Discipleship and Corn


What does a typical farmer need to do to raise a crop of corn?

First of all, he would need the right environment before considering doing anything. The climate, soil, and spacial conditions will determine what can or can not be grown in a particular area. These factors also determine what work needs to be done to prepare the land for planting.

Next, the farmer needs to have the right seed. Without kernels of corn, or some other seeds, he's not getting corn for sure.

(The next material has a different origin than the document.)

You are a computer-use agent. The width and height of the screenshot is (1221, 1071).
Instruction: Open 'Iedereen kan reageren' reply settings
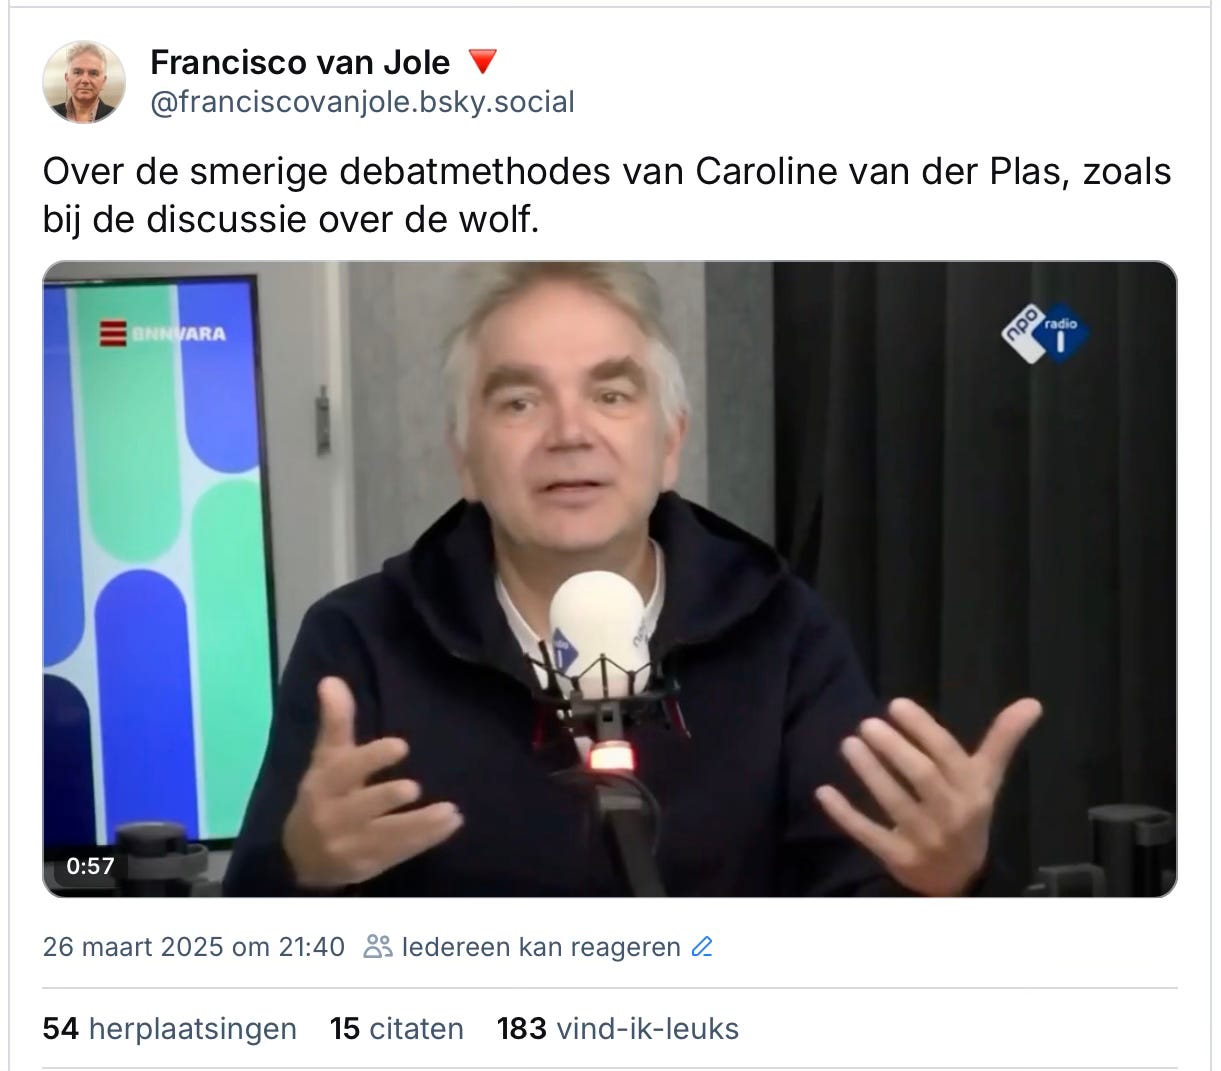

Then, he needs to plant the seeds in the right season. Sweet corn, for instance, needs to be planted in warm soil (above 55°). Of course, in different locations the optimal time to plant will vary. However, he would also factor in the expected time for harvest, and for possible crop rotations (the planting of different crops on the same land for the control of certain insects and diseases, and soil health).

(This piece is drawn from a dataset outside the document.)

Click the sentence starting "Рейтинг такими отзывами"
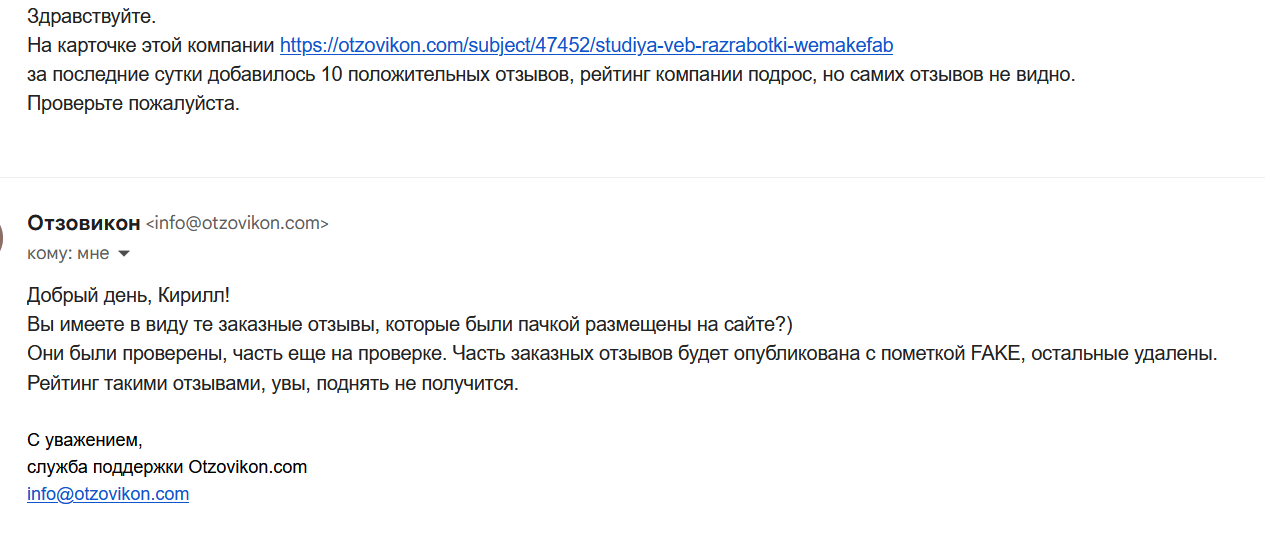click(273, 383)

After this, he has to wait and put his trust in God, who controls the weather. Perhaps he would labor to keep the growing plants healthy, by cultivating them with water and fertilizer. He also may need to fight weeds and insects that threaten these tender plants.

In due time, there should be a harvest of some sort. Not all seeds will germinate properly. But if he does a good job, many should be ready and healthy by harvest time, if God so sovereignly chooses.

This process also applies to disciple-making and nurturing. As the apostle Paul had stated,

"What, after all, is Apollos? And what is Paul? Only servants, through whom you came to believe—as the Lord has assigned to each his task. I planted the seed, Apollos watered it, but God made it grow. So neither he who plants nor he who waters is anything, but only God, who makes things grow."